Stored data

----

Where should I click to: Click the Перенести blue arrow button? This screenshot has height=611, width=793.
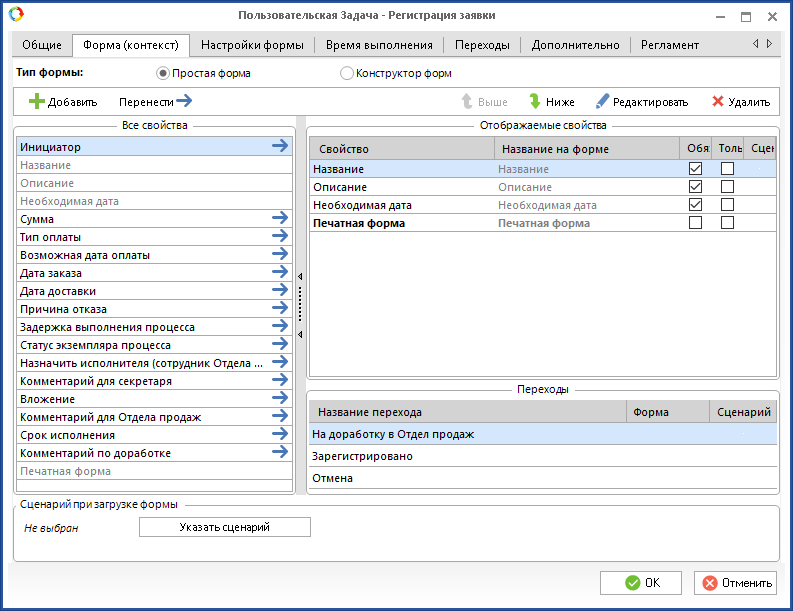183,101
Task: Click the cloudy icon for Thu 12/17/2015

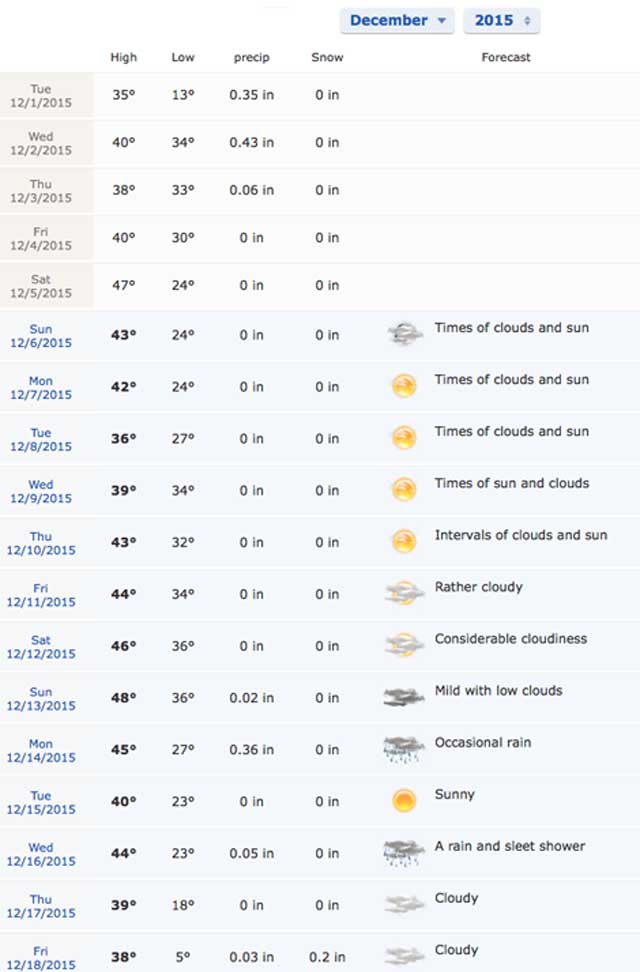Action: pyautogui.click(x=404, y=904)
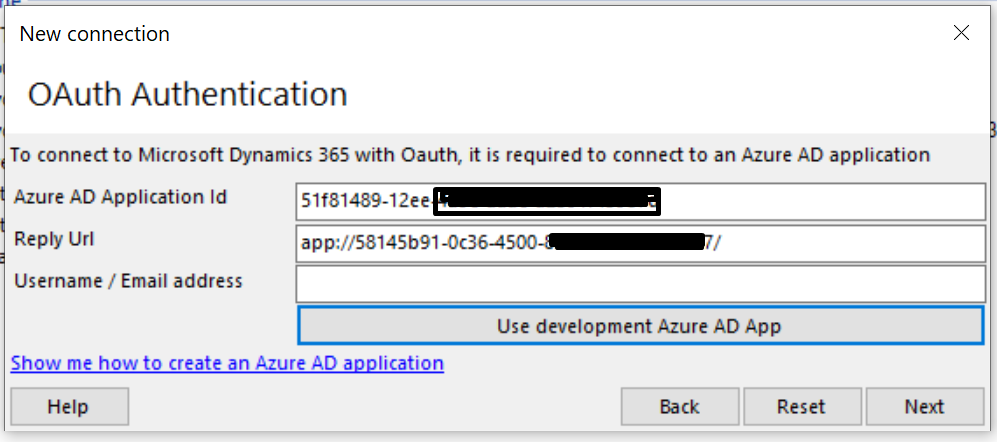This screenshot has height=442, width=997.
Task: Focus the Azure AD Application Id field
Action: coord(641,202)
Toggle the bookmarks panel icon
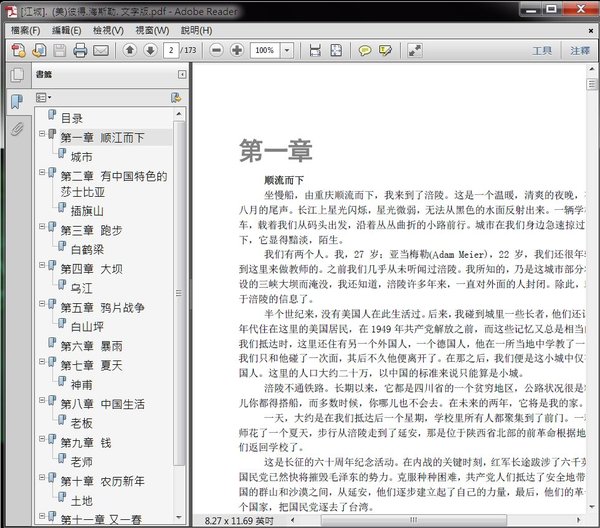 17,102
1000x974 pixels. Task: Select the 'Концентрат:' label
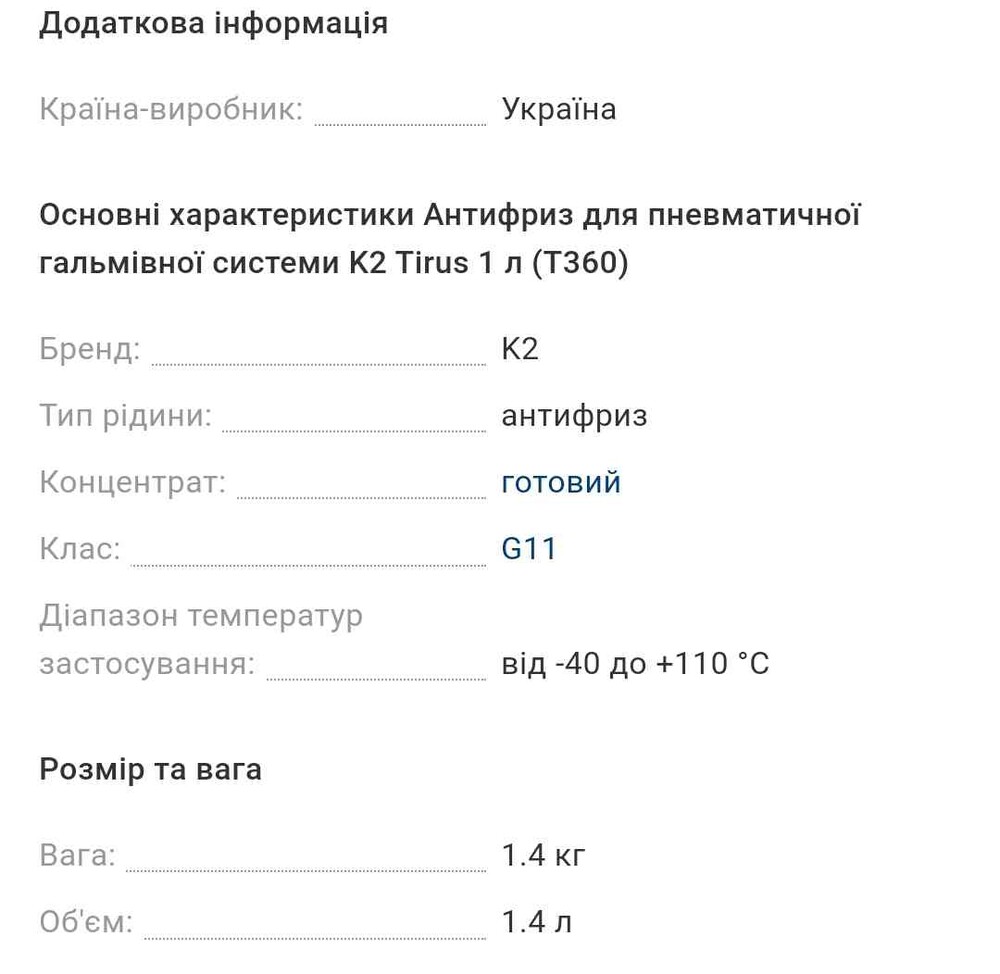(x=133, y=482)
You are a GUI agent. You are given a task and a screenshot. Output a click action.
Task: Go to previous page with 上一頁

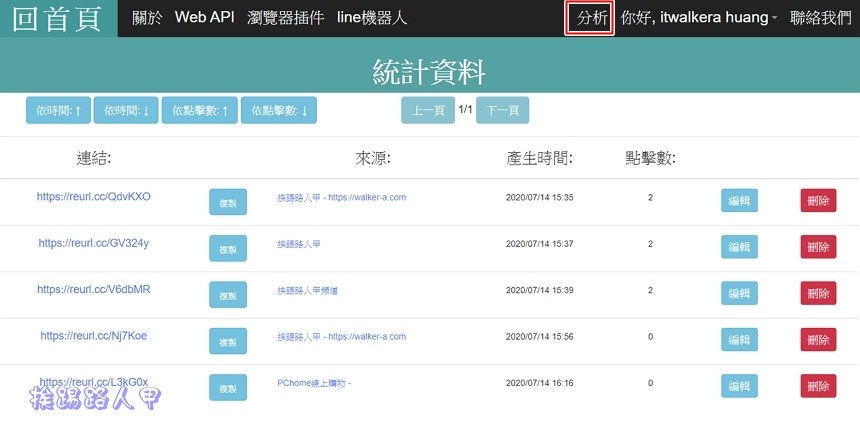[427, 110]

----

Problem => Please set down, exactly and with nothing added, the lines from the line with "Toggle the bookmarks panel icon" to the end of the entries above, omitting pictures.

Task response =>
Toggle the bookmarks panel icon
 17,102
1000x974 pixels. Task: Select the 'Концентрат:' label
(x=133, y=482)
You are a GUI agent. You are given a task and a screenshot. Output a click action.
Task: Go to previous page with 上一頁

[427, 110]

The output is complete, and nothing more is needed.